Les dirigeants socialistes démocrates se tortillent lorsqu'on les interroge sur les dictatures de Cuba, du Venezuela et du Nicaragua. Le journaliste mexicain et présentateur de nouvelles basé à Miami, Jorge Gilberto Ramos Ávalos, a eu l'un des échanges les plus révélateurs à ce jour avec les dirigeants…
Le journaliste mexicain et présentateur de nouvelles basé à Miami, Jorge Gilberto Ramos Ávalos, a eu l’un des échanges les plus révélateurs à ce jour avec les dirigeants des Socialistes démocrates d’Amérique.
Ramos a insisté à plusieurs reprises auprès des coprésidents nationaux du DSA socialiste sur la question de savoir si Cuba, le Venezuela et le Nicaragua devaient être classés comme dictatures. Aucun des extrémistes d’extrême gauche n’a pu apporter de réponse directe.
Ramos a demandé à Ashik Siddique, coprésident de la DSA :
Mais aidez-moi à comprendre la différence entre le type de socialisme démocratique que vous soutenez et ce qui se passe à Cuba, au Nicaragua et au Venezuela. Récemment, nous avons entendu Daniel Ortega dire qu’il ne voulait pas d’élections au Nicaragua.
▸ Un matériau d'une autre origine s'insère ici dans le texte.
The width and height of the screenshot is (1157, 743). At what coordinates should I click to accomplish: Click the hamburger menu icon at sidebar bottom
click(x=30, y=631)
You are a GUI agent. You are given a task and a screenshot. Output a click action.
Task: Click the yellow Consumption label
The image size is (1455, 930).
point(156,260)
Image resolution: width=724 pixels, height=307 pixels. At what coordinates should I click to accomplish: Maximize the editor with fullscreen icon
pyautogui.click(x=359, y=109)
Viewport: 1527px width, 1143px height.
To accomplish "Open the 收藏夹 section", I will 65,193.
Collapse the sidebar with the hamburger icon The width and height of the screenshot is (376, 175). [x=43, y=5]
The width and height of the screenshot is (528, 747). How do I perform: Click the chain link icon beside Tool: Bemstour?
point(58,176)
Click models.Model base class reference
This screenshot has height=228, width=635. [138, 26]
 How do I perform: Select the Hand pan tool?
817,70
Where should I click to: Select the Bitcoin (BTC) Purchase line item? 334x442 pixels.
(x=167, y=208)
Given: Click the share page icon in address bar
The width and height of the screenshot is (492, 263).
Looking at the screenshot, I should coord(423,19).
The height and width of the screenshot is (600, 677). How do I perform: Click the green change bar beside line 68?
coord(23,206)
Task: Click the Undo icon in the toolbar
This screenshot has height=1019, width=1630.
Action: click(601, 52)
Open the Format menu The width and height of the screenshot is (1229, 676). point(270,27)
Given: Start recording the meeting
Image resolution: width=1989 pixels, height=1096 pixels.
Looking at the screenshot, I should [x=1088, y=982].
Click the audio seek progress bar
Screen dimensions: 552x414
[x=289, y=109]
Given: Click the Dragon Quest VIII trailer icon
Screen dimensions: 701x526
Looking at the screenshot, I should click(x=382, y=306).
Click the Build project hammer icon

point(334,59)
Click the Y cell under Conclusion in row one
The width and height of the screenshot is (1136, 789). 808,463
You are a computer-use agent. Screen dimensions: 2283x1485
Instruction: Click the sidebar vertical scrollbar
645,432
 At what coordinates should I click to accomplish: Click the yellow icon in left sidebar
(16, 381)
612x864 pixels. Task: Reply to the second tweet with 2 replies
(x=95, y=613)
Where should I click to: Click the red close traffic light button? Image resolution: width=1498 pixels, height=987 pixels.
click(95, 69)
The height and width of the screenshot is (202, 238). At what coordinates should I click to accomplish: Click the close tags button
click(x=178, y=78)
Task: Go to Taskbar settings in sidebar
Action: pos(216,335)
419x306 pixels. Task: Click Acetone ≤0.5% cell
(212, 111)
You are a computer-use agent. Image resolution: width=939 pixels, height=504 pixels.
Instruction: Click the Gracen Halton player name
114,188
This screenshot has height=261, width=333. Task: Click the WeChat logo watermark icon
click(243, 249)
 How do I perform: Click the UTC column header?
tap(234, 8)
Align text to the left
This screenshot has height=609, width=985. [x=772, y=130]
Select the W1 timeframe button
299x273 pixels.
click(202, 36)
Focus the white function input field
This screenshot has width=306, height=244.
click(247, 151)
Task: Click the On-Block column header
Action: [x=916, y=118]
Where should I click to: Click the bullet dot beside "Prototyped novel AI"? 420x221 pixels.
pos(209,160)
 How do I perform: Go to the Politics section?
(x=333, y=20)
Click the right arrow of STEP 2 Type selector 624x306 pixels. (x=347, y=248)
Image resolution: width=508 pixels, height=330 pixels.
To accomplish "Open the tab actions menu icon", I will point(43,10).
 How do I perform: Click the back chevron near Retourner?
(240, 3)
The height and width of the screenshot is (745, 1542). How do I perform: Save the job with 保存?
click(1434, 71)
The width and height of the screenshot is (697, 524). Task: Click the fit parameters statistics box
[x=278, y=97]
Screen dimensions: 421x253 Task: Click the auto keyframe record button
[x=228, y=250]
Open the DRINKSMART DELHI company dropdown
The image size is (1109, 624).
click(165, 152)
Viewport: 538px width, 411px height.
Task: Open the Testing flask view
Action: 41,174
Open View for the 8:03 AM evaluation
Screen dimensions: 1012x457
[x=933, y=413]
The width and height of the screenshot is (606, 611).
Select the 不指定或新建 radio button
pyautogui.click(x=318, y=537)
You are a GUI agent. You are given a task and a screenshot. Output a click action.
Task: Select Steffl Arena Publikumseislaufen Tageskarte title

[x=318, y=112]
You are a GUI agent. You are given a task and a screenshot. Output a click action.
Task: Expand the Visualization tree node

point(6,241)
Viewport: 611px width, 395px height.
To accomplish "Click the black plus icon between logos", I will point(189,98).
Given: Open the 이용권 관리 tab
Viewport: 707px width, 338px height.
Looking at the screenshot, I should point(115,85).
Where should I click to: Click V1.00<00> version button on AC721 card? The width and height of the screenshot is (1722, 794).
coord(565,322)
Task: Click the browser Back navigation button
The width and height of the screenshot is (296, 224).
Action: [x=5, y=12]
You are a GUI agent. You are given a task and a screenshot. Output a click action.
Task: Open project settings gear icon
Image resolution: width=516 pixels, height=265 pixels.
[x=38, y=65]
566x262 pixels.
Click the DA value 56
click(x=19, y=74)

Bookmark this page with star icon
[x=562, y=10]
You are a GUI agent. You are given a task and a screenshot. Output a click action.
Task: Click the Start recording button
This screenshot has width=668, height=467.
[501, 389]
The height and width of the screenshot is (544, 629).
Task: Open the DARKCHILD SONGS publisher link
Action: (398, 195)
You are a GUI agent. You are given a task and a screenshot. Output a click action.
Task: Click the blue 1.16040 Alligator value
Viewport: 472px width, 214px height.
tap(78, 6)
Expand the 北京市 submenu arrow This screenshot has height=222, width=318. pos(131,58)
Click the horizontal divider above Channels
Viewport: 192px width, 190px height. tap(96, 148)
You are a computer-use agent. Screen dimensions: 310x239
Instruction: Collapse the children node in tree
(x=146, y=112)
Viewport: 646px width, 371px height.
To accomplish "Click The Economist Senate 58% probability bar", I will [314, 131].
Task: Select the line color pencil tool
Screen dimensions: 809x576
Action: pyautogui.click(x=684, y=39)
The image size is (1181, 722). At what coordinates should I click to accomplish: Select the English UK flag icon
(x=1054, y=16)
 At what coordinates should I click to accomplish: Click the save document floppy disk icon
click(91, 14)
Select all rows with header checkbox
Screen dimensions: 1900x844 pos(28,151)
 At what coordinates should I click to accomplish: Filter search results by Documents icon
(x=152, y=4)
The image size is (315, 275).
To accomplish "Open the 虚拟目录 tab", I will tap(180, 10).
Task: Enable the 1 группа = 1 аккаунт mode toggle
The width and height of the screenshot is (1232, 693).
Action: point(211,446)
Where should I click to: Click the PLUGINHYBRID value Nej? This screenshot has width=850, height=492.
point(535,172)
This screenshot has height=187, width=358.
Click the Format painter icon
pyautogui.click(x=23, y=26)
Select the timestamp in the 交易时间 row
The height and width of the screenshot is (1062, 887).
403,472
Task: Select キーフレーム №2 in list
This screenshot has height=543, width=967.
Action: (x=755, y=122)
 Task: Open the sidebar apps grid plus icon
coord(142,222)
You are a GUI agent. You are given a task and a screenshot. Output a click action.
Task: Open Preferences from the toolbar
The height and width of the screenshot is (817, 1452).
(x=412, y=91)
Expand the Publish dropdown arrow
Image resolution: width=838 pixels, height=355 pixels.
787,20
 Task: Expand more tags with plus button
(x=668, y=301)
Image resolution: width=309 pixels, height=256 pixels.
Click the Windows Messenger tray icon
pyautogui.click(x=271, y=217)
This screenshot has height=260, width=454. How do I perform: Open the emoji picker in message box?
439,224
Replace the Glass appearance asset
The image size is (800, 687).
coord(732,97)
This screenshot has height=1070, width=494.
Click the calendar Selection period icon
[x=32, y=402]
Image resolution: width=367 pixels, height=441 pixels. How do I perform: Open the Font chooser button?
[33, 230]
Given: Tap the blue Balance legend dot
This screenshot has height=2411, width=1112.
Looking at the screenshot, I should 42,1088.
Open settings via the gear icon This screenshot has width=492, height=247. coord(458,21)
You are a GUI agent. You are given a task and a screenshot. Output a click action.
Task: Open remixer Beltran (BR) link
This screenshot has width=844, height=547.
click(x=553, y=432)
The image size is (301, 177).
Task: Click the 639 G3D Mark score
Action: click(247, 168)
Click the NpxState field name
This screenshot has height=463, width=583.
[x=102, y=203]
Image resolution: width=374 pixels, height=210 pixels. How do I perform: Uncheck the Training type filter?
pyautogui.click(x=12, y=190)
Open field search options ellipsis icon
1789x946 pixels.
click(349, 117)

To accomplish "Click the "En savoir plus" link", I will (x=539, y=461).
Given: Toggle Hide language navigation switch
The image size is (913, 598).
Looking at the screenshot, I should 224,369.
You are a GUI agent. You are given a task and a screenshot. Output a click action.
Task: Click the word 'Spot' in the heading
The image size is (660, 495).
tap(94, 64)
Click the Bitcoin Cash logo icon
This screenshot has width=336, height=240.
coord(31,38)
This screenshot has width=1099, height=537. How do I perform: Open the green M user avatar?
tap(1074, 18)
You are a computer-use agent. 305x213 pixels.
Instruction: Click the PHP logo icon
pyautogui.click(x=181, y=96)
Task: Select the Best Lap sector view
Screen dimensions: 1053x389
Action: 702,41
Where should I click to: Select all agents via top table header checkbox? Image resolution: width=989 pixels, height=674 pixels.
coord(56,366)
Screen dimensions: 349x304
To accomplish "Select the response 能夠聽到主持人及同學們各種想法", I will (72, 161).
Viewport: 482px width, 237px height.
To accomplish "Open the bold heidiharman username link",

Bien entendu, Cuba n’a pas organisé d’élections multipartites depuis 1959. Au Venezuela, c’est clairement toujours une dictature. Alors, quelle est votre relation avec ces pays ? Pensez-vous que Cuba, le Venezuela et le Nicaragua sont des dictatures ?
Siddique a répondu à la question de Ramos mais n’a pas pu y répondre directement.
Et je comprends la situation, mais je veux dire, Cuba est-il une dictature pour vous ?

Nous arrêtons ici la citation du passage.